C(sp n )-X (n=1-3) Bond Activation by Palladium.

We have studied the palladium-mediated activation of C(sp n )-X bonds (n = 1-3 and X = H, CH 3 , Cl) in archetypal model substrates H 3 C-CH 2 -X, H 2 C=CH-X and HC≡C-X by catalysts PdL n with L n = no ligand, Cl - , and (PH 3 ) 2 , using relativistic density functional theory at ZORA-BLYP/TZ2P. The oxidative addition barrier decreases along this series, even though the strength of the bonds increases going from C(sp 3 )-X, to C(sp 2 )-X, to C(sp)-X. Activation strain and matching energy decomposition analyses reveal that the decreased oxidative addition barrier going from sp 3 , to sp 2 , to sp, originates from a reduction in the destabilizing steric (Pauli) repulsion between catalyst and substrate.
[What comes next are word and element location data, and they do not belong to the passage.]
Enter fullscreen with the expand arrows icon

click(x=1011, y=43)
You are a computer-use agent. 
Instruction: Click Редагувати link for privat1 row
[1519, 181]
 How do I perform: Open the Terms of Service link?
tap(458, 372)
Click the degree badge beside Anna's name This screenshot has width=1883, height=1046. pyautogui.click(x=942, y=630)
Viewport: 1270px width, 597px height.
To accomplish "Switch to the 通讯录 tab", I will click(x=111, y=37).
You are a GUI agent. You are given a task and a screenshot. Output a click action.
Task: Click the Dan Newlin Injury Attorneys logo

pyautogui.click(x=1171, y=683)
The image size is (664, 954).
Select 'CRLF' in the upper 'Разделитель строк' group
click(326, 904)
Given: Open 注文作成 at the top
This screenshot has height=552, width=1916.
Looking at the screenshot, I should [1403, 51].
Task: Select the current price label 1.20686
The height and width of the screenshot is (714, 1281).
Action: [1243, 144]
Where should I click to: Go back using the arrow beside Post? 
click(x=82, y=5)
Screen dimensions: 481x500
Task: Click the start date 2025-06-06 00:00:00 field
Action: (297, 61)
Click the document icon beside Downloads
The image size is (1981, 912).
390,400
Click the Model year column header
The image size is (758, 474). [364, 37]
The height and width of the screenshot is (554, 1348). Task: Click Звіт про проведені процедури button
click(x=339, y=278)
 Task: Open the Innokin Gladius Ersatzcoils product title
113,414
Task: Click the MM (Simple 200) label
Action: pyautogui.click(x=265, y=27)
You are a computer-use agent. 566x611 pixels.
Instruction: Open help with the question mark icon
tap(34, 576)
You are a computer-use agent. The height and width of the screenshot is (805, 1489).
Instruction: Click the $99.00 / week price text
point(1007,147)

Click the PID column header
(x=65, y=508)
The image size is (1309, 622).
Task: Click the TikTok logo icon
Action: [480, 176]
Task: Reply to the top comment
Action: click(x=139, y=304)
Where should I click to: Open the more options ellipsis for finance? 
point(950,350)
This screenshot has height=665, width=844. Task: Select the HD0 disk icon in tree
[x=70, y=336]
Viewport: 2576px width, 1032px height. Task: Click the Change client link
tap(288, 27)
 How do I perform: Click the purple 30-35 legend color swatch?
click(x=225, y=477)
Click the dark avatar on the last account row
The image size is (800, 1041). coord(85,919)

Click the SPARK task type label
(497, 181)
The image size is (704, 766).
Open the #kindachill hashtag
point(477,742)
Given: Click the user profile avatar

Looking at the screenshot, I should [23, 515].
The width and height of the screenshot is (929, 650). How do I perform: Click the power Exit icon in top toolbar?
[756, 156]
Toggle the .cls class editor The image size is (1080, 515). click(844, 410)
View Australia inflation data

This is the direct consequence of the decreasing coordination number of the carbon atom in C(sp n )-X, which goes from four, to three, to two along this series. The associated net stabilization of the catalyst-substrate interaction dominates the trend in strain energy which indeed becomes more destabilizing along this same series as the bond becomes stronger from C(sp 3 )-X to C(sp)-X.